I'm using R version 4.0.3 (2020-10-10).
The below code shows the sample pattern of variable names in the data set and how I tried to replace them
replace_str = c("Race..American.India", "Race.White")
gsubd_str = gsubfn(pattern = "Race..| Race.", "R_", x = replace_str)
When I used the pattern string as above, my output is:
> gsubd_str
[1] "R_American.India" "R_hite"
However, if I use (I changed the order of pattern to match):
gsubd_str = gsubfn(pattern = "Race.| Race..", "R_", x = replace_str)
then my output is:
gsubd_str
[1] "R_.American.India" "R_White"
In both the cases, my thoughts are that gsubfn()
is not behaving as expected.
At least in the second case, gsubfn()
replaced the variable as soon as the LHS of "|"
was TRUE
.
However, in the first case, after the match was found, gsubfn()
replaced 3 characters "R"
, "."
, "W"
instead of 2, "R"
and "."
.
Not sure if I understood gsubfun()
correctly.
Upvotes: 0
Views: 90
Reputation: 4841
It is the space you added. The behavior of gsubfn
is exactly like gsub
as the documentation states:
# with the space
x <- c("Race..American.India", "Race.White")
gsub("Race..| Race.", "R_", x)
#R> [1] "R_American.India" "R_hite"
gsub("Race.| Race..", "R_", x)
#R> [1] "R_.American.India" "R_White"
# without the space
gsub("Race..|Race.", "R_", x)
#R> [1] "R_American.India" "R_hite"
gsub("Race.|Race..", "R_", x)
#R> [1] "R_American.India" "R_hite"
gsubfn("Race..|Race.", "R_", x)
#R> [1] "R_American.India" "R_hite"
gsubfn("Race..|Race.", "R_", x)
#R> [1] "R_American.India" "R_hite"
Though, you can just do:
gsub("Race..?", "R_", x)
#R> [1] "R_American.India" "R_hite"
You also might like to use \\.
. Otherwise, you may end up strange results like:
gsub("Race..?", "R_", c("Racehorses", "Racecourse", "Racerunner"))

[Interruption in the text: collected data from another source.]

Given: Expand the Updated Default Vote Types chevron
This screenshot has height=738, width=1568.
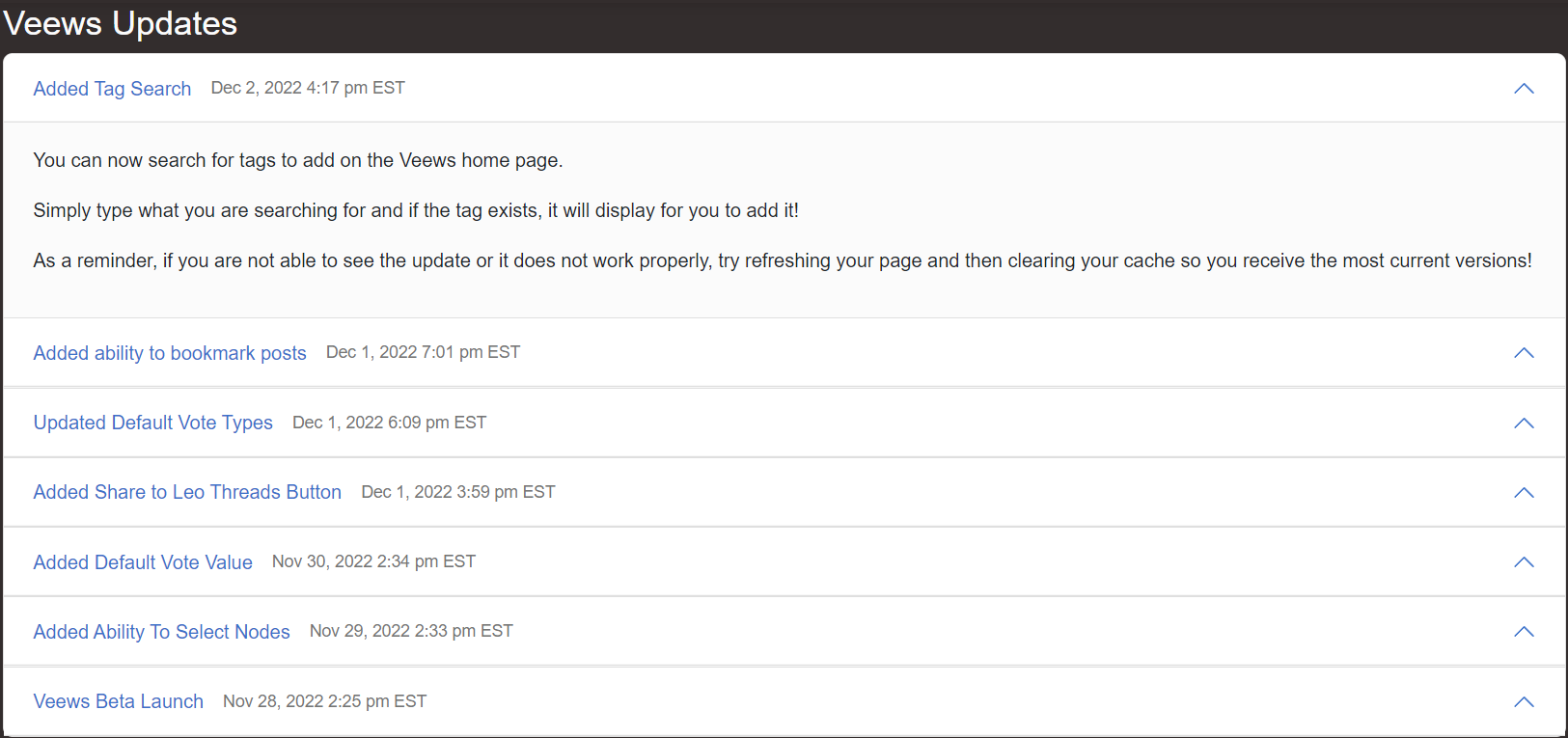Looking at the screenshot, I should pos(1524,424).
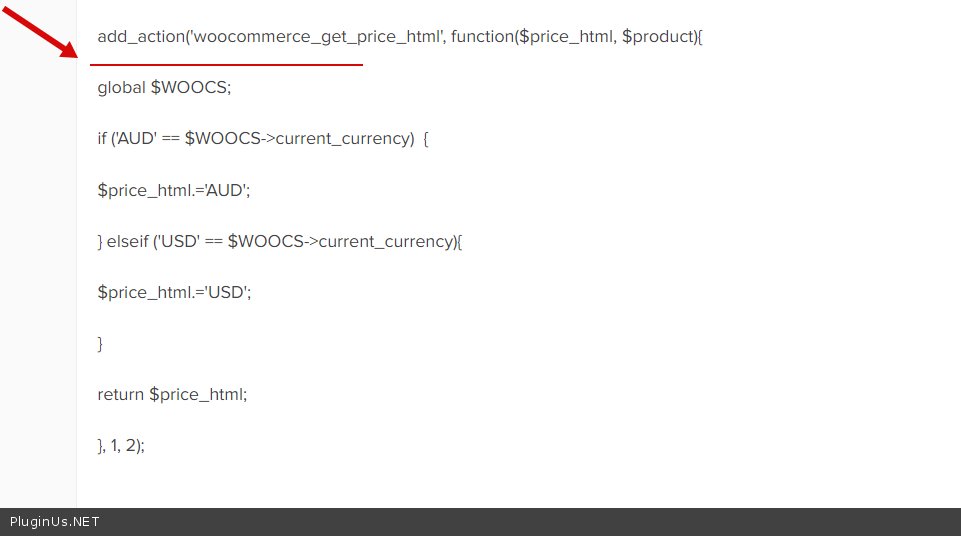Click the return $price_html; line

(172, 394)
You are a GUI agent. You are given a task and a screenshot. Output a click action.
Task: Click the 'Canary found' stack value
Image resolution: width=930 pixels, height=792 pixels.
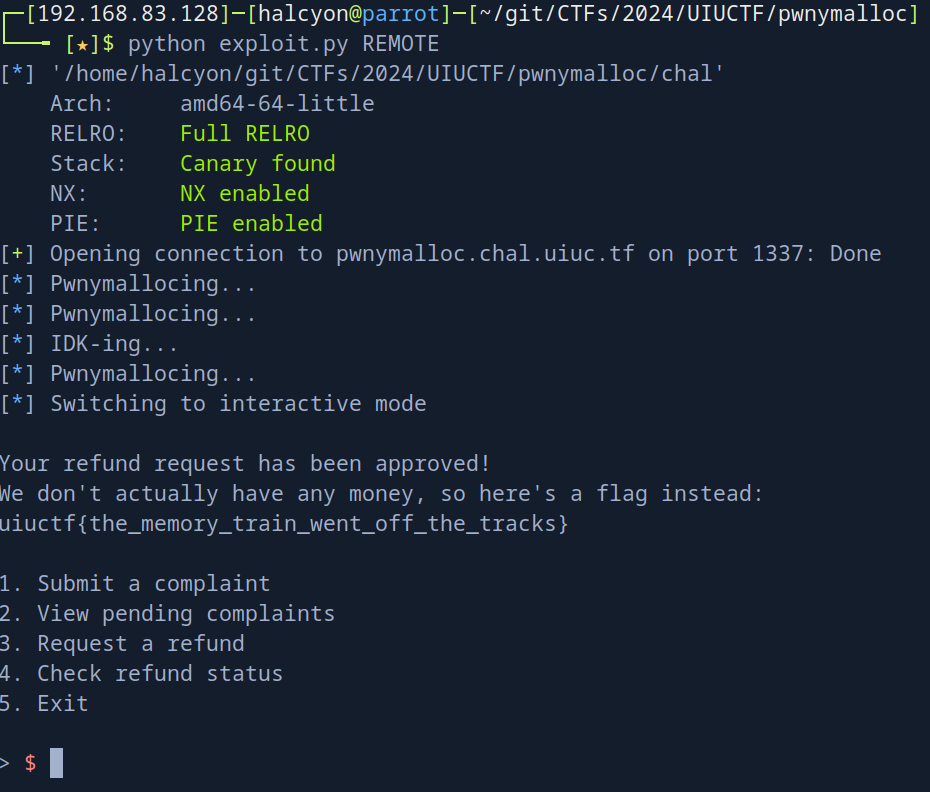pos(257,164)
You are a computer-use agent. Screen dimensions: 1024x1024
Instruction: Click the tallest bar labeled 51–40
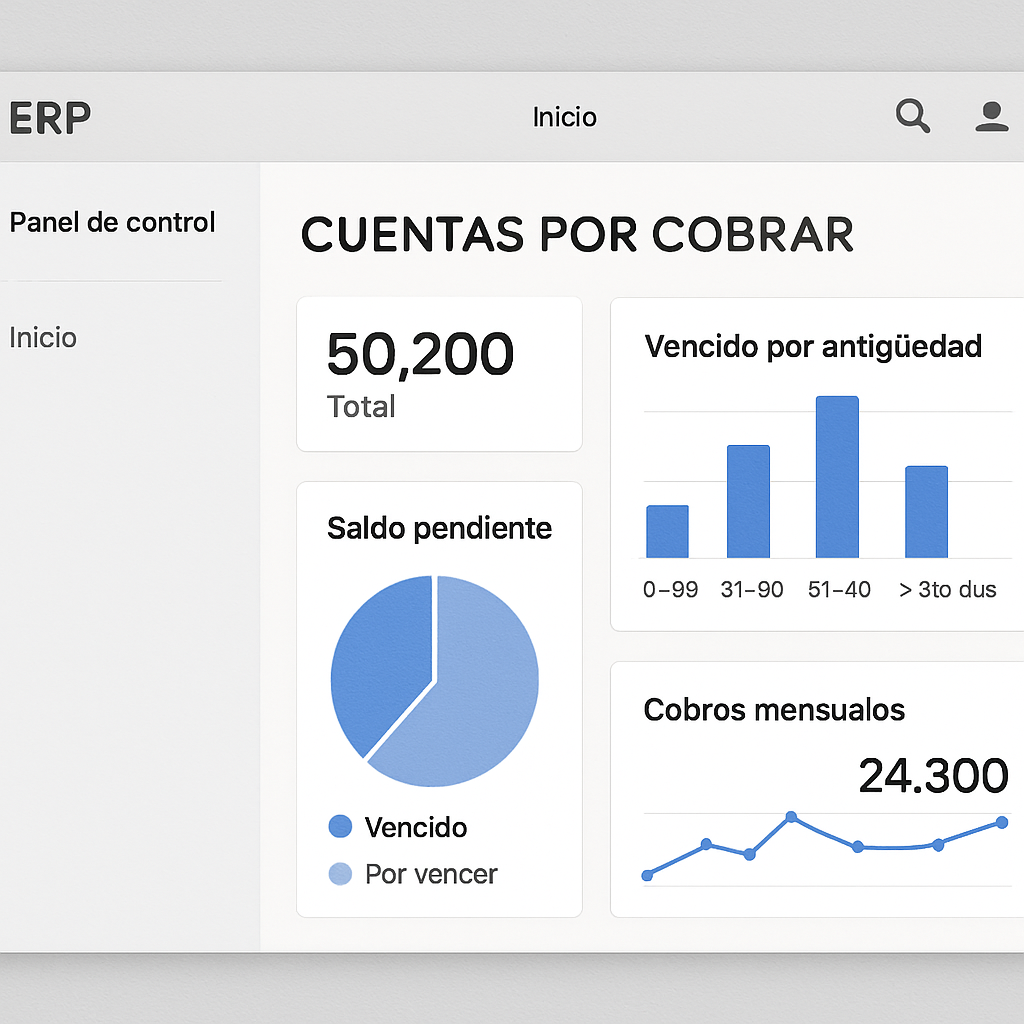click(837, 477)
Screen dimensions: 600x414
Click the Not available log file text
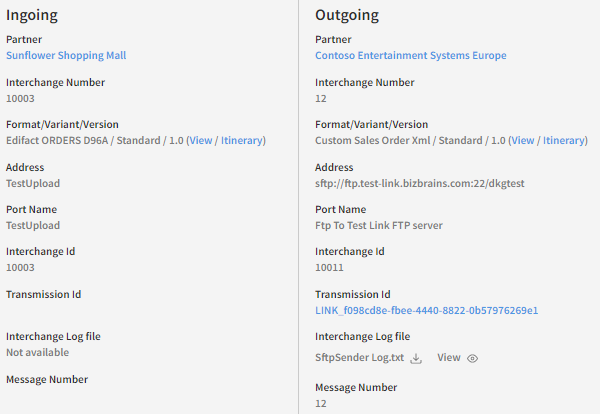[x=36, y=353]
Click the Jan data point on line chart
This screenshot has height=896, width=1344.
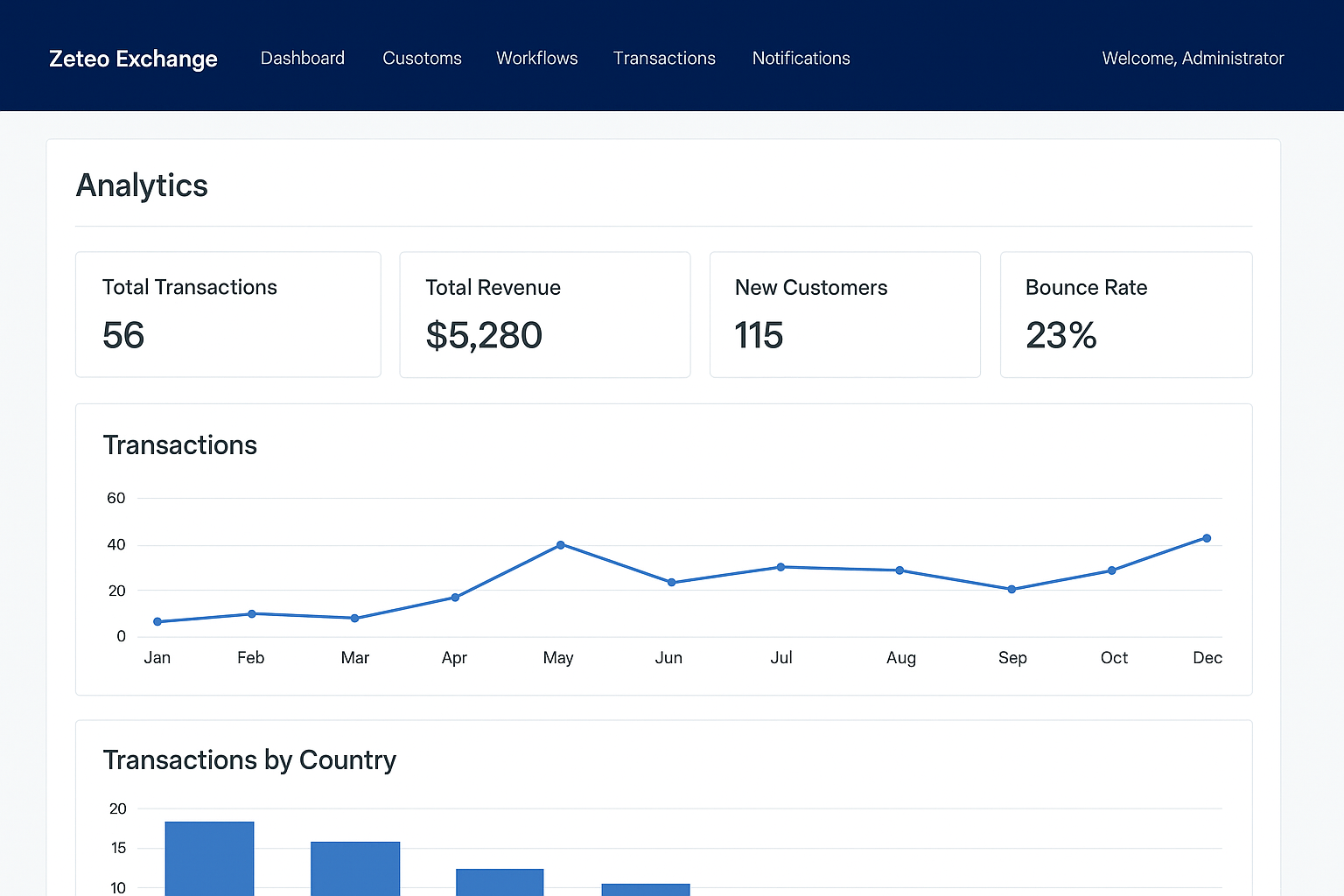[x=158, y=622]
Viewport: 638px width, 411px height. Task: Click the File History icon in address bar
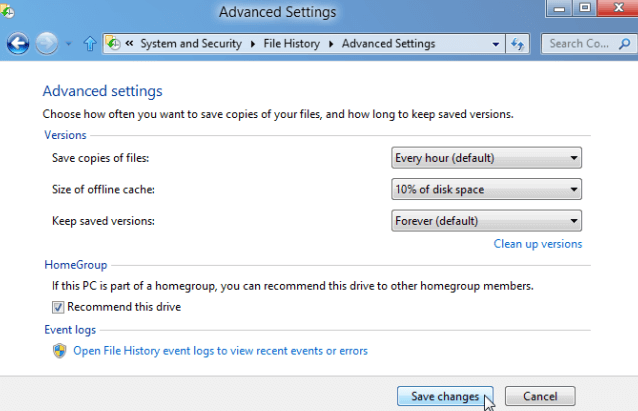click(113, 44)
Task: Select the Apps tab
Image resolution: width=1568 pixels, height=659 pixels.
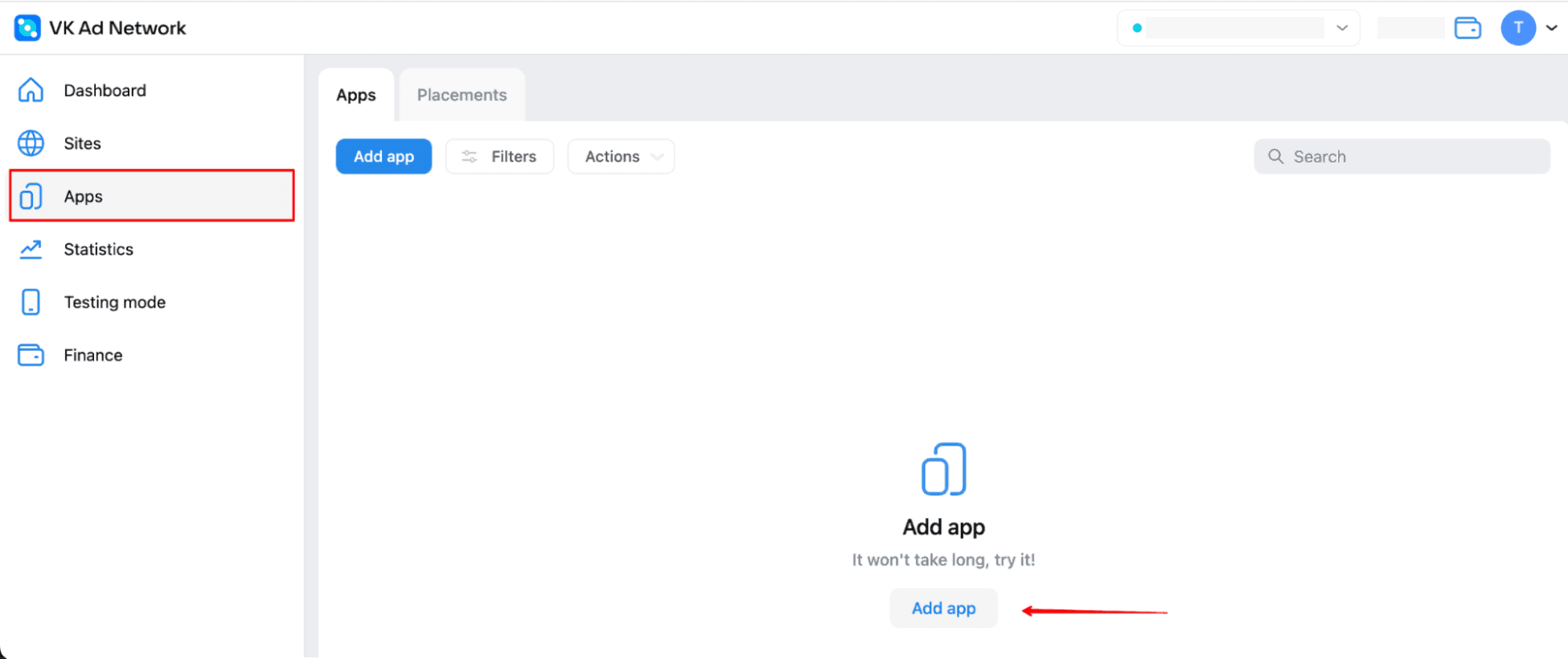Action: coord(355,95)
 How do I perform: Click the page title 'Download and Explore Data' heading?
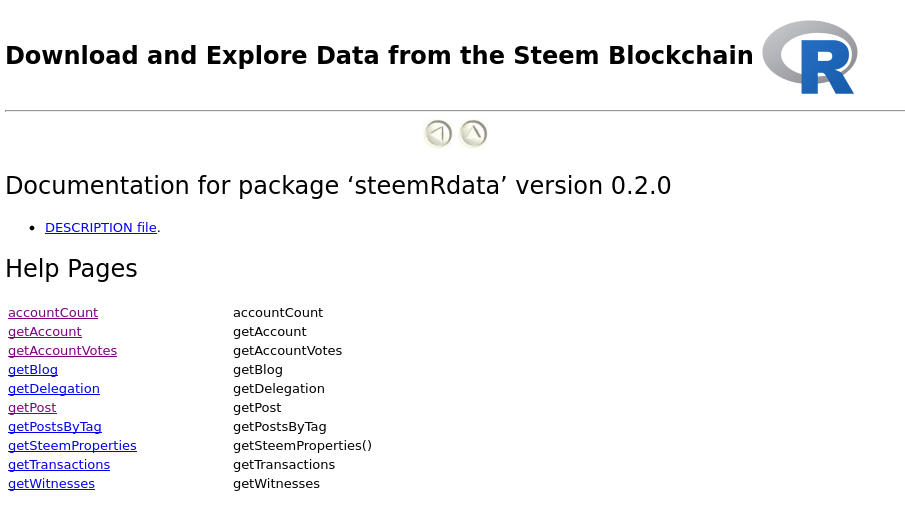[x=379, y=56]
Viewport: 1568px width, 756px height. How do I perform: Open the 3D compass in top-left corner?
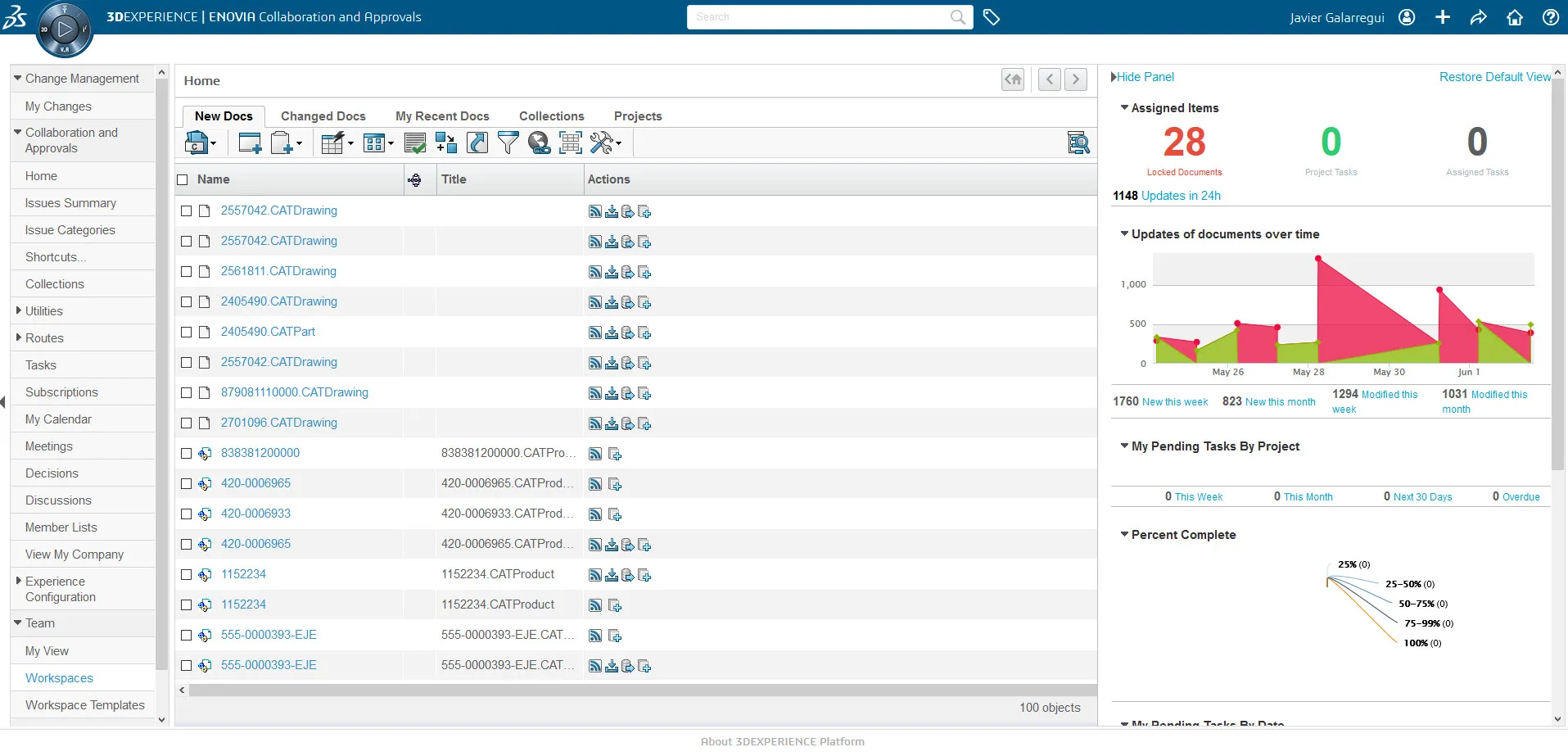pos(65,29)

#R> [1] "R_rses" "R_urse" "R_nner"
gsub("Race\\.\\.?", "R_", c("Racehorses", "Racecourse", "Racerunner"))
#R> [1] "Racehorses" "Racecourse" "Racerunner"
# still works
gsub("Race\\.\\.?", "R_", x)
#R> [1] "R_American.India" "R_White"
In both the cases, my thoughts are that
gsubfn()
is not behaving as expected. ...
Yes, this seems like an issue with gsubfn
. It works with gsub
as shown below. A work around is to change the regular expression to "Race..?"
:
# works fine w/ gsub
x <- c("Race..American.India", "Race.White")
gsub("Race..| Race.", "R_", x)
#R> [1] "R_American.India" "R_hite"
gsub("Race.|Race..", "R_", x)
#R> [1] "R_American.India" "R_hite"
# does not work with gsubfn
library(gsubfn)
gsubfn("Race..| Race.", "R_", x)
#R> [1] "R_American.India" "R_hite"
gsubfn("Race.| Race..", "R_", x)
#R> [1] "R_.American.India" "R_White"
# you can do
gsubfn("Race..?", "R_", x)
#R> [1] "R_American.India" "R_hite"
It is clearly stated in the manual page of gsubfn
that:
If replacement is a string then it acts like gsub.
Thus, this must be a bug or maybe this is the catch from the documentation:
Note that if the "R" engine is used and if backref is non-negative then internally the pattern will be parenthesized.
Upvotes: 2